Contribution of Ebullition Fluxes

Ebullition contributed <10% to the overall CH4 budgets of ditches in summer 2018. Many studies from various water bodies (shallow lakes, ponds, ditches, streams) report contributions of over 50% by ebullition to total CH4 emissions (Tokida et al. 2007; Wilcock and Sorrell 2008; Baulch et al. 2011; Vermaat et al. 2011; Martinez-Cruz et al. 2017). However, few studies reported low importance of ebullition of between 10 and 38% (Minkkinen et al. 1997; Higgins et al. 2008). Moreover, CH4 concentrations in the samples obtained from the bubble traps in our study were low compared to other studies (e.g. Maeck et al. 2013; Martinez and Anderson 2013), while fresh bubbles from the sediment showed higher CH4 concentrations. This could be an indicator for measurement error due to relatively long residence times of the gas inside the traps prior to sampling and equilibration with the water in the trap. If the concentrations of the fresh bubbles only would have been used for the calculation of the ebullition, the contribution of ebullition to the overall CH4 budget would have increased to 14% and 4% at PD and PW, respectively. Thus, ebullition would still be of minor importance.

Conclusions

Ditches can play an important role in the overall GHG budgets of peatlands. Here, we show that managed and unmanaged ditches in drained and rewetted temperate fens can act as hotspots for CH4 emissions. Despite ditches covering only a small part of the peatlands, the total ecosystem CH4 budget was periodically determined entirely by ditch emissions even in the rewetted fen. Emissions from ditches in the rewetted fen were much higher than from ditches at the drained site. High nitrate concentrations in ditches of the drained fen seemed to reduce CH4 emissions. Further, high sulfate concentrations seemed to convergate with lower diffusive and ebullitive CH4 fluxes at both the drained and the rewetted fen. Increased DOC concentrations in the ditch water seemed to foster CH4 emissions at the rewetted fen. As unmanaged ditches tend to have higher macrophyte abundance, they can be particularly strong hotspots for CH4 emissions. This must be considered in rewetting projects and filling these ditches must be taken into consideration, although data on the emissions of infilled ditches in temperate fens is lacking. In drained fens high CH4 emissions from ditches add to the high CO2 emissions from the drained peat soils. There, emissions from drainage ditches need to be included in the calculations of GHG budgets, in drained and rewetted peatlands alike.

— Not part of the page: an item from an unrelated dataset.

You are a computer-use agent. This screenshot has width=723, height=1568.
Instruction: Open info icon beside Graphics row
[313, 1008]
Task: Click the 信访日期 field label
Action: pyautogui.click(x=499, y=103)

Further, our results add to the evidence that in shallow water bodies high sulfate concentrations do not exclude high methane emissions because substrate for methanogenesis is very likely abundant and the formation of a thick mud layer may also foster the development of very steep process gradients with substantial methanogenesis likely going on slightly deeper within the mud whereas closer to the surface sulfate reduction may dominate. Investigating the layering of carbon processing in such systems might be quite insightful but appears challenging. Hopefully, future methodological advances will allow us to study these processes in high spatial and temporal resolution in situ.